Charles Blow (AFRO Photo/Zanha Armstrong)

Blow, a New York Times Op-Ed columnist who focuses on politics, public opinion and social justice, picked apart both candidates and gave advice to the Black community as part of the university’s Presidential Distinguished Speaker Series.

Blow gave a detailed rundown of Clinton’s history and explained how she’s much more than a supposed liar. He elaborated on how it’s “fair” to question her past in relation to her involvement in government issues and policies.

Following his analyzation of Clinton’s past, Blow made a smooth transition into discussing Trumps “bigotry.”

“At least for Clinton, there is a record to question,” Blow said. “And it is one that deals with policy. At least she is a serious candidate. Trump on the other hand is not. He is a national and international embarrassment.”

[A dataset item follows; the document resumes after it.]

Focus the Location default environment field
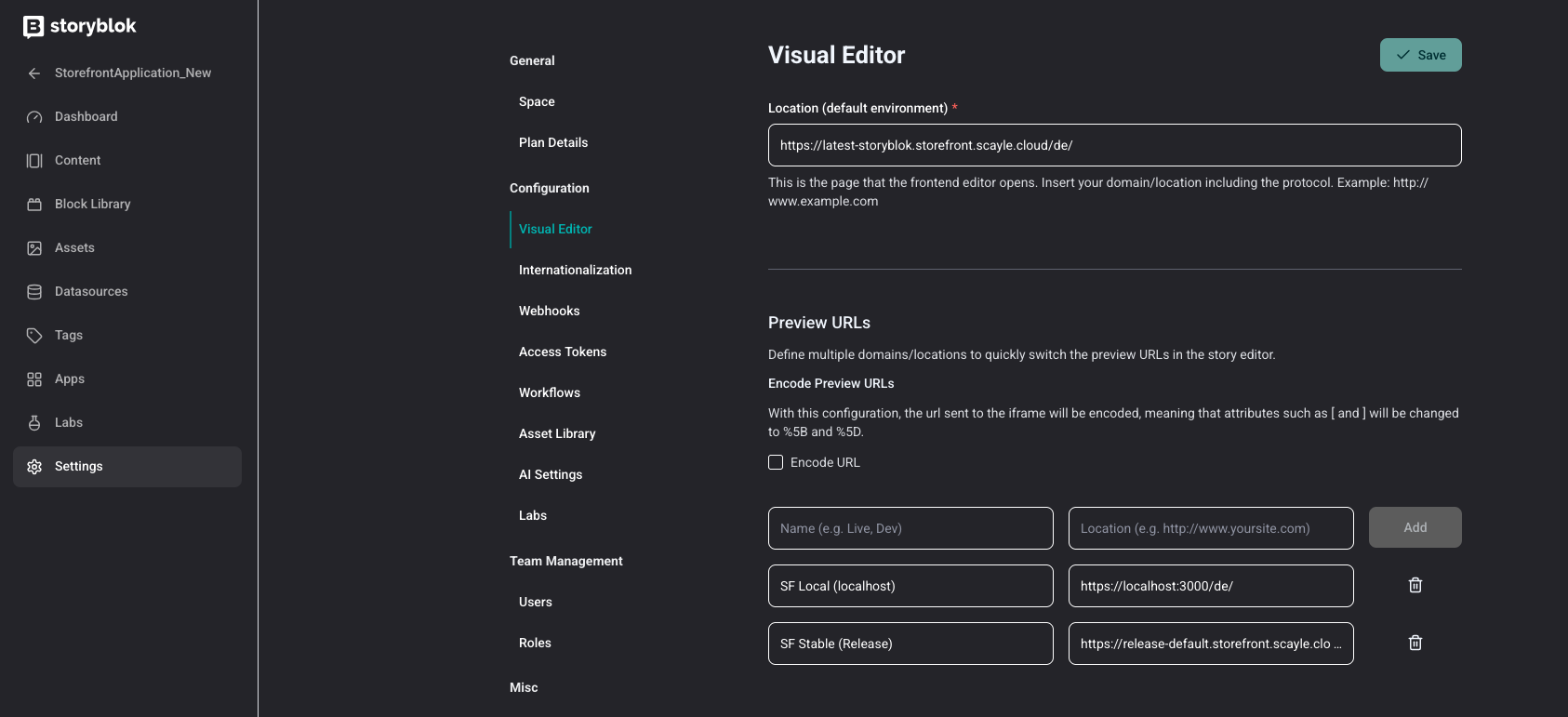Image resolution: width=1568 pixels, height=717 pixels. click(x=1114, y=145)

He spoke on Trump’s trail of dishonesty and deflection, but maintained a comparison to Clinton’s record. Blow touched on the fact that Trump has yet to release tax returns and other financial documents, something that no other presidential candidate has failed to do. In addition, Blow questioned Trump’s charitable ways, stating that there hasn’t been any proof of donation.

Discussing Trump, much of Blow’s speech echoed his most recent column “Trump’s ‘Deplorable’ Deflections.” In it, he states that “Trump has called Clinton ‘a world-class liar,’ but there is no bigger liar than Trump himself—just look at PolitiFact. The man is pathological.”

The Presidential Distinguished Speaker Series was created at Morgan State to bring the nation’s top “thought leaders” from different professional fields of study to the university in order to give students and the surrounding community opportunities to have thought provoking conversations about today’s pressing issues. Morgan State began the series last year.

Asked during a Q&A sesion about how one should address those who don’t feel the need to vote this year, Blow responded that there is a bigger picture and that the power is at the bottom of the election ballot.

“Stop looking for politicians to be your saviors, none of these people are Jesus…stop looking for perfection,” he said. Blow highlighted the current empty seat on the Supreme Court, and the 80-plus empty seats on a federal level, saying those are positions to be concerned about.

“If you can, forget about the next four years, there is right now an open Supreme Court seat,” Blow said. “Somebody is going to appoint that Justice and he/she is going to be on for the next 15, 20, 30 years. And they will have a say in everything that affects your life for the next 15 to 30 years. That is not only about you, that is about your children. Stop being so selfish and thinking it is all about you.”